Arthur J. Villasanta – Fourth Estate Contributor
Beijing, China (4E) – The much ballyhooed trade talks aimed at preventing Washington from imposing additional tariffs on Chinese imports to the U.S. will likely fail.
People familiar with the negotiations held for three days in Beijing until Wednesday confirm the two sides are further apart on the issue of Chinese structural reforms Donald Trump is demanding. These reforms are aimed at stopping alleged Chinese theft and forced transfer of U.S. technology.
If no deal is reached by March 2, Trump said he will raise tariffs to 25 percent from 10 percent on $200 billion worth of Chinese imports at a time when China’s economy is weakening significantly.

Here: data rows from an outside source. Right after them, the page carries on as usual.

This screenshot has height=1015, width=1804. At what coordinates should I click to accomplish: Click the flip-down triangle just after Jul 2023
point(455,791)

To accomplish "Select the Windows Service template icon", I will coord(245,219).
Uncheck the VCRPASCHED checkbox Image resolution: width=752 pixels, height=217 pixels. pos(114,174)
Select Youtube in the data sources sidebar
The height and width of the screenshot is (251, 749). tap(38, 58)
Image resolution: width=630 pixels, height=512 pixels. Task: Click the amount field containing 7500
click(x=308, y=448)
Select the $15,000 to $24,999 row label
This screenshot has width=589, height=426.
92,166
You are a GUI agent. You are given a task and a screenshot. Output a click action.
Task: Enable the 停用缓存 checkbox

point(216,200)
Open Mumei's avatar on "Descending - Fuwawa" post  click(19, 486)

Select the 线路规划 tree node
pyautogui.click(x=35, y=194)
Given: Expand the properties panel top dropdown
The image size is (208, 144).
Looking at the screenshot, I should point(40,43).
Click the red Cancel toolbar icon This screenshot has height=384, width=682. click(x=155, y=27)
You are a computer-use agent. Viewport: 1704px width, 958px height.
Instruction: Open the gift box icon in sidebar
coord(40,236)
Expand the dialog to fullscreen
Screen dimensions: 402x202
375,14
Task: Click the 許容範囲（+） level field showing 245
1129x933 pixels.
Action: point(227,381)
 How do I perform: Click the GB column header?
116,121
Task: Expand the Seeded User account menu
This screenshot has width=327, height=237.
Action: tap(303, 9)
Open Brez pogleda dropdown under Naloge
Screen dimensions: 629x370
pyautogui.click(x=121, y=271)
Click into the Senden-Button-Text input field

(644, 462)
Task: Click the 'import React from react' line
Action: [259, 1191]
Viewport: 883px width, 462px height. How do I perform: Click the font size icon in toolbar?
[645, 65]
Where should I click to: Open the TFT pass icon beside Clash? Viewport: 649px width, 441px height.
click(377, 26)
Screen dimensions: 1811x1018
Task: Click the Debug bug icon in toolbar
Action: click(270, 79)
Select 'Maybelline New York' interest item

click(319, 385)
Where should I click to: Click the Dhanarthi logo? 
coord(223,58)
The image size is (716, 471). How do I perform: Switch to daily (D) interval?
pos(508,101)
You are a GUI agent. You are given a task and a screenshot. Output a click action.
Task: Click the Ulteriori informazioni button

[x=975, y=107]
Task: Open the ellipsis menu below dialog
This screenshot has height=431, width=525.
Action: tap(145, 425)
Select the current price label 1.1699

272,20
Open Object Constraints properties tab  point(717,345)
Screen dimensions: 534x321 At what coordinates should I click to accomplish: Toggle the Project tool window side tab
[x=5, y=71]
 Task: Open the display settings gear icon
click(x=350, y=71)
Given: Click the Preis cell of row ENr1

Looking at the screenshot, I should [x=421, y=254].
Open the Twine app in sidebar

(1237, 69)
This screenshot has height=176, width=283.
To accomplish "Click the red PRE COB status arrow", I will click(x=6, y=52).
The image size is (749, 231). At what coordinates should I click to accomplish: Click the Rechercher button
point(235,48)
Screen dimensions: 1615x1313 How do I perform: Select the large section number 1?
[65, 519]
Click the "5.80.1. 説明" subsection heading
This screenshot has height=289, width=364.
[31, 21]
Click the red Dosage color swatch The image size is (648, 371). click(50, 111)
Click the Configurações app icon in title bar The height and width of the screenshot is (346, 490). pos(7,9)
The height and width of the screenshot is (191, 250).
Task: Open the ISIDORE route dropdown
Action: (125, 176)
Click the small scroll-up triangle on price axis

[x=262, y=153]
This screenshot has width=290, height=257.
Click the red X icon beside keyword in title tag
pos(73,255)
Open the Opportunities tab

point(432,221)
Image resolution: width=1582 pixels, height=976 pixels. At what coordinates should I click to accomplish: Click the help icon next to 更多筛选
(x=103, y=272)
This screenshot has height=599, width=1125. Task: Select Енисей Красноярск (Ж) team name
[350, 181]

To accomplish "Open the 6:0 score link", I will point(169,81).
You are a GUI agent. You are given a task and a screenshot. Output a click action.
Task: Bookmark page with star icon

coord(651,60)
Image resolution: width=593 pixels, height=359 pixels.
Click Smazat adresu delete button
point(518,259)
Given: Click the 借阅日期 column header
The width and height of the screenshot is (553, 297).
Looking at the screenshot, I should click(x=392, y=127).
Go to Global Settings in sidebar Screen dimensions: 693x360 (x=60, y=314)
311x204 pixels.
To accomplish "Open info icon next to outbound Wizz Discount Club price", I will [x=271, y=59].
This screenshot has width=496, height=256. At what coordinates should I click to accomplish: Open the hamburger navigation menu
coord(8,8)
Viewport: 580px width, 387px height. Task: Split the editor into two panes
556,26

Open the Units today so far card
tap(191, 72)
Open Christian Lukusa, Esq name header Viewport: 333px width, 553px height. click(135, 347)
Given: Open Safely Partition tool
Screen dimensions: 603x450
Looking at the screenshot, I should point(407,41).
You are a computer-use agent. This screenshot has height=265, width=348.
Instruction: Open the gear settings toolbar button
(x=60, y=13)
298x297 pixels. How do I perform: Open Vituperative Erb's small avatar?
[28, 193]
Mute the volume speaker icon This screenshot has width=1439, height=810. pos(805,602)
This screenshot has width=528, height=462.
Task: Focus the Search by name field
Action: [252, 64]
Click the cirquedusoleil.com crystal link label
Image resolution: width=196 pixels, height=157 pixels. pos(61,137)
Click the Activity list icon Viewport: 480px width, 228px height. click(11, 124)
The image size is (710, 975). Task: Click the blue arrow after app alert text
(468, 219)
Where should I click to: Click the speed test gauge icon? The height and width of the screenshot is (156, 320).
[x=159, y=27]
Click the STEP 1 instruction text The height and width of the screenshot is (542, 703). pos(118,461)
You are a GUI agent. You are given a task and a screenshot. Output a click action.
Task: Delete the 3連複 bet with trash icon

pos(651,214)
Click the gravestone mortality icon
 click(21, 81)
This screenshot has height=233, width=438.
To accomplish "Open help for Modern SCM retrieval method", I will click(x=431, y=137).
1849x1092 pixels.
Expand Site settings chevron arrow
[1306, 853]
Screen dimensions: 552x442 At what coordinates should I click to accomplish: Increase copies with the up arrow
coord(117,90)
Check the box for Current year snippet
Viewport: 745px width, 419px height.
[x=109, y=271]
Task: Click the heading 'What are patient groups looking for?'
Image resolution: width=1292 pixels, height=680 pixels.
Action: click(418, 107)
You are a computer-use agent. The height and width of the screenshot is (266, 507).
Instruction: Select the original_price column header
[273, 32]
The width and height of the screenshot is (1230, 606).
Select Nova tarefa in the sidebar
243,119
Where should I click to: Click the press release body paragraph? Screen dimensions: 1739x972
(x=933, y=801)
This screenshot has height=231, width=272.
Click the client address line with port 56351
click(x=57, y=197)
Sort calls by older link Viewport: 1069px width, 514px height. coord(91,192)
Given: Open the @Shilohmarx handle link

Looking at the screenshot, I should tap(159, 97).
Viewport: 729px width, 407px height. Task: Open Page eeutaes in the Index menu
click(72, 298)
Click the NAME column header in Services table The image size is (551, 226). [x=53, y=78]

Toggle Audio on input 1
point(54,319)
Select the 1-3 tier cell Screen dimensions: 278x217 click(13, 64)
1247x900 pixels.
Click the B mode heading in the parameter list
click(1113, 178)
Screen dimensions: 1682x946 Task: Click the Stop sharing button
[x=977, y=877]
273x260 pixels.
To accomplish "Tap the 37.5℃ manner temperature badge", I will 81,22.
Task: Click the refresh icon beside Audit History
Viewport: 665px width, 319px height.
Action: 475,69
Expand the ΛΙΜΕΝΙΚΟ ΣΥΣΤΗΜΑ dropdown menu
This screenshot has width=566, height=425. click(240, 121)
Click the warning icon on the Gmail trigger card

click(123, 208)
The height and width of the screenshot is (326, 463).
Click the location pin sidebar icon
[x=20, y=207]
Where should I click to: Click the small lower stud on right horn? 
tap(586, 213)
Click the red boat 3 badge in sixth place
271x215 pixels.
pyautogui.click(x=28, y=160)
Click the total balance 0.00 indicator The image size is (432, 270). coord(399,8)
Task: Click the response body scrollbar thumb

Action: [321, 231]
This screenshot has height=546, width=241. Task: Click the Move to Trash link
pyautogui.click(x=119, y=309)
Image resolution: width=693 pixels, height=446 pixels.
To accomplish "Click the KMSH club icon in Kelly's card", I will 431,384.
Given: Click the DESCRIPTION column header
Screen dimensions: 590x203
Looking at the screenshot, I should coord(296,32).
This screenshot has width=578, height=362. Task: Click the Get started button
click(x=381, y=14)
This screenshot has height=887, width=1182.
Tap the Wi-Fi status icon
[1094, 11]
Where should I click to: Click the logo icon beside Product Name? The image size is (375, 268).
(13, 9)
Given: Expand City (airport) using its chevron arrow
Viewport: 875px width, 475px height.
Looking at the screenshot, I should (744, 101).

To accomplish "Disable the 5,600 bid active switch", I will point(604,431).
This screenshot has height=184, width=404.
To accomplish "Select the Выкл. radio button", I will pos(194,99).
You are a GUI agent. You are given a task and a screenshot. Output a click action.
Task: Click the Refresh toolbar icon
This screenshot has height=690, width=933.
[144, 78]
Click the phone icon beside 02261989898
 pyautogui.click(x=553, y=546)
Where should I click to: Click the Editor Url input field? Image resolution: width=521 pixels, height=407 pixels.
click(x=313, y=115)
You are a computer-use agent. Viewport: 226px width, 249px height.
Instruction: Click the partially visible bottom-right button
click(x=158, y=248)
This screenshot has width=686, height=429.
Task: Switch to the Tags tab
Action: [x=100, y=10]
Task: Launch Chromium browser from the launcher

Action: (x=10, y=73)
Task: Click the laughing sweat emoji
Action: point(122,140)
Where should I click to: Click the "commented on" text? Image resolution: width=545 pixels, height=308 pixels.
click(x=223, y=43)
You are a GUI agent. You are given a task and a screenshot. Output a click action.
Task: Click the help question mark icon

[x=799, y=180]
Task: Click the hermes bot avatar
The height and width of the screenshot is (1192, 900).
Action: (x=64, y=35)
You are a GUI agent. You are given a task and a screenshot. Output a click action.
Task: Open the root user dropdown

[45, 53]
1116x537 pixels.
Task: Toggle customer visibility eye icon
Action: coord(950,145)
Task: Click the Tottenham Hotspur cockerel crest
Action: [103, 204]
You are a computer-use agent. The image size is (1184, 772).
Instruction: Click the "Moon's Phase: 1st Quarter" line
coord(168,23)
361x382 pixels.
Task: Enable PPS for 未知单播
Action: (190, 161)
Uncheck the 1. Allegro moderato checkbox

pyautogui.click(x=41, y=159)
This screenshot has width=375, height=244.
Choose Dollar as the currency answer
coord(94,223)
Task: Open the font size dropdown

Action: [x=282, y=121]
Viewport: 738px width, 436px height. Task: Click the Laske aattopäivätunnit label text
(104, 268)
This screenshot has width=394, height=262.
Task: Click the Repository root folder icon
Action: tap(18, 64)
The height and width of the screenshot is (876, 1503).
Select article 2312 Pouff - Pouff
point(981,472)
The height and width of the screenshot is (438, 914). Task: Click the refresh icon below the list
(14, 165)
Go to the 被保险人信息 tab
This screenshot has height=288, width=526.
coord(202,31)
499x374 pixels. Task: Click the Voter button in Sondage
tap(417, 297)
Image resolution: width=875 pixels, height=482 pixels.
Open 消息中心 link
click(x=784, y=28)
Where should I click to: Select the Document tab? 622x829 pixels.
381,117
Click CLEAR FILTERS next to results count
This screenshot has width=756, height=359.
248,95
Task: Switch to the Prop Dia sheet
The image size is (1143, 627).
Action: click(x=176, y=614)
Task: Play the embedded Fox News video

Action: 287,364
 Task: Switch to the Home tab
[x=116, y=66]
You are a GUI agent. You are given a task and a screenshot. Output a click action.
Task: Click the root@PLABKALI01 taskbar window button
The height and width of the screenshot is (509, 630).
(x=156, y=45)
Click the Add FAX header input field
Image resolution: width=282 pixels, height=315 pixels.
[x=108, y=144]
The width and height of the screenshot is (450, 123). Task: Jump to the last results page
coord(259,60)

Trump, however, refuses to face-up to reality and instead tweeted “Talks with China are going very well!”
The trade talks lasted longer than expected and American officials said details will be released soon, raising hopes an all-out trade war might be avoided. The talks were extended into an unscheduled third day, showing both sides were “serious”, said China’s Ministry of Foreign Affairs.
The U.S. team was led by Deputy U.S. Trade Representative Jeffrey Gerrish, and included under secretaries from the U.S. Departments of Agriculture, Commerce, Energy and Treasury, as well as senior officials from the White House.
Vice Commerce Minister Wang Shouwen headed the vice ministerial level talks for China. Vice Premier Liu He, a top economic adviser to Xi, made an appearance at a meeting on Monday.
“I think they went just fine,” said Ted McKinney, U.S. Under Secretary of Agriculture for Trade and Foreign Agricultural Affairs. “It’s been a good one for us.”
Asked if the talks were difficult, Chinese Foreign Ministry spokesman Lu Kang replied: “I can only say that extending the consultations shows that the two sides were indeed very serious in conducting the consultations.”
This meetings were the first face-to-face talks since Trump and Chinese President Xi Jinping agreed in December to a 90-day truce in Trump’s trade war.